Related: The Battle Of The Skin-Lighteners: Which One Is The Best Alternative To Hydroquinone (+ Product Recommendations)?
How To Prevent Acne Scars And Acne Marks
Inflammation plays a key role in the formation of acne scars and marks. If you can reduce that, you can prevent these problems before they appear. How?
- Anti-inflammatory ingredients: Acne is an inflammatory disease and a lot of the treatments for it are pretty harsh and can irritate skin more. Allantoin, bisabolol, colloidal oatmeal, green tea, and resveratrol all have soothing properties that calm down inflammation.

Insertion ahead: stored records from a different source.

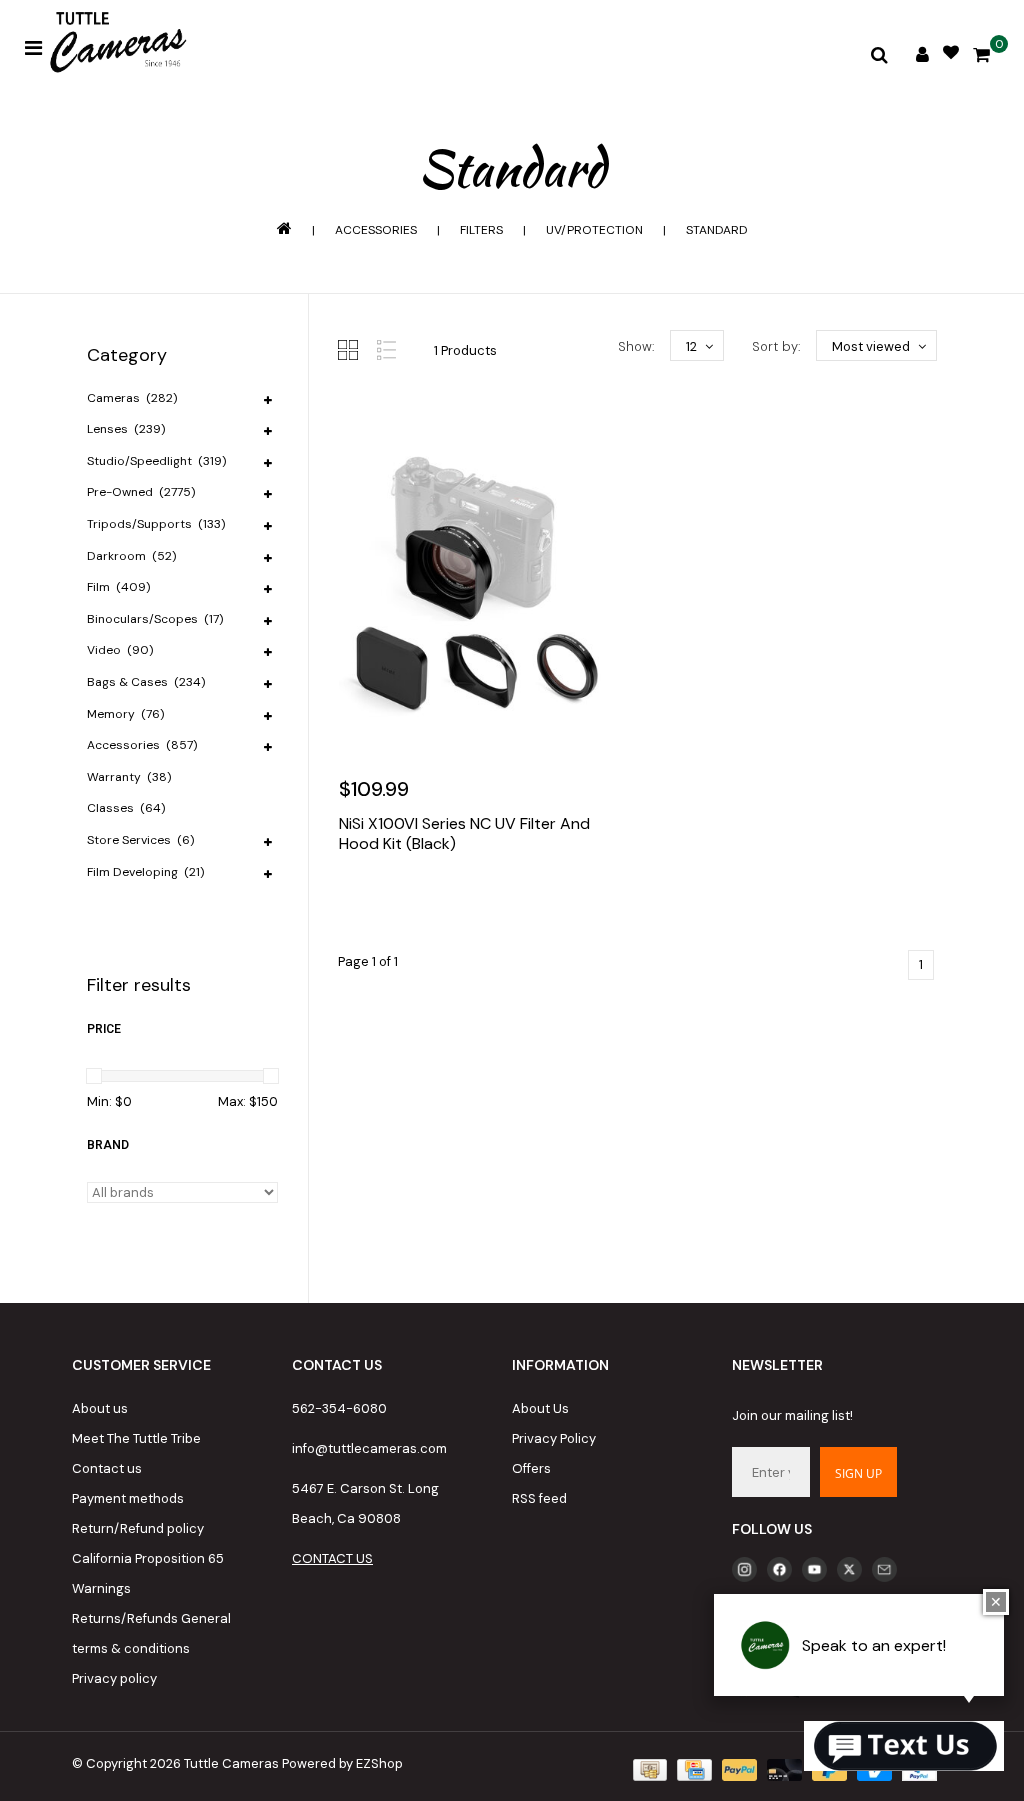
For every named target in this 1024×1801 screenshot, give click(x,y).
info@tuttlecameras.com (369, 1448)
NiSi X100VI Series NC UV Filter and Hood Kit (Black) (464, 834)
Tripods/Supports (156, 524)
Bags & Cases (146, 682)
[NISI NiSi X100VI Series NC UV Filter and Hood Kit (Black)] (475, 582)
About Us (540, 1408)
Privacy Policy (554, 1438)
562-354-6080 (339, 1408)
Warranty (129, 777)
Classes (126, 808)
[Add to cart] (359, 904)
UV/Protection (594, 230)
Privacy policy (114, 1678)
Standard (717, 230)
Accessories (376, 230)
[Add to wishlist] (402, 904)
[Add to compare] (445, 904)
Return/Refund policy (138, 1528)
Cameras (132, 398)
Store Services (140, 840)
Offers (531, 1468)
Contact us (107, 1468)
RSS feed (539, 1498)
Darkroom (131, 556)
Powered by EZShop (342, 1763)
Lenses (126, 429)
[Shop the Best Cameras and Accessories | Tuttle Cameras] (115, 44)
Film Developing (145, 872)
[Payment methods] (648, 1768)
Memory (125, 714)
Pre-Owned (141, 492)
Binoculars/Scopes (155, 619)
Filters (481, 230)
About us (100, 1408)
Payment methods (128, 1498)
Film (118, 587)
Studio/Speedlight (156, 461)
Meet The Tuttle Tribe (136, 1438)
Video (120, 650)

- Retinoids: All forms of Vitamin A treat scars and prevent them from happening by curing acne. 0.3% adapalene (both with and without acne-fighter benzoyl peroxide), for example, was better both at treating and preventing scarring over 24 weeks, compared to a control cream.
Related: What’s The Right Type Of Retinoids For Your Needs?
The Bottom Line
While acne scars and acne marks are both caused by inflammation, they look different and must be treated differently. Acne marks are flat, brown or red in colour, and can be easily treated with the right OTC products. Acne scars are irregularities in the skin’s texture and can only be treated with lasers, microneedling and other cosmetic treatments.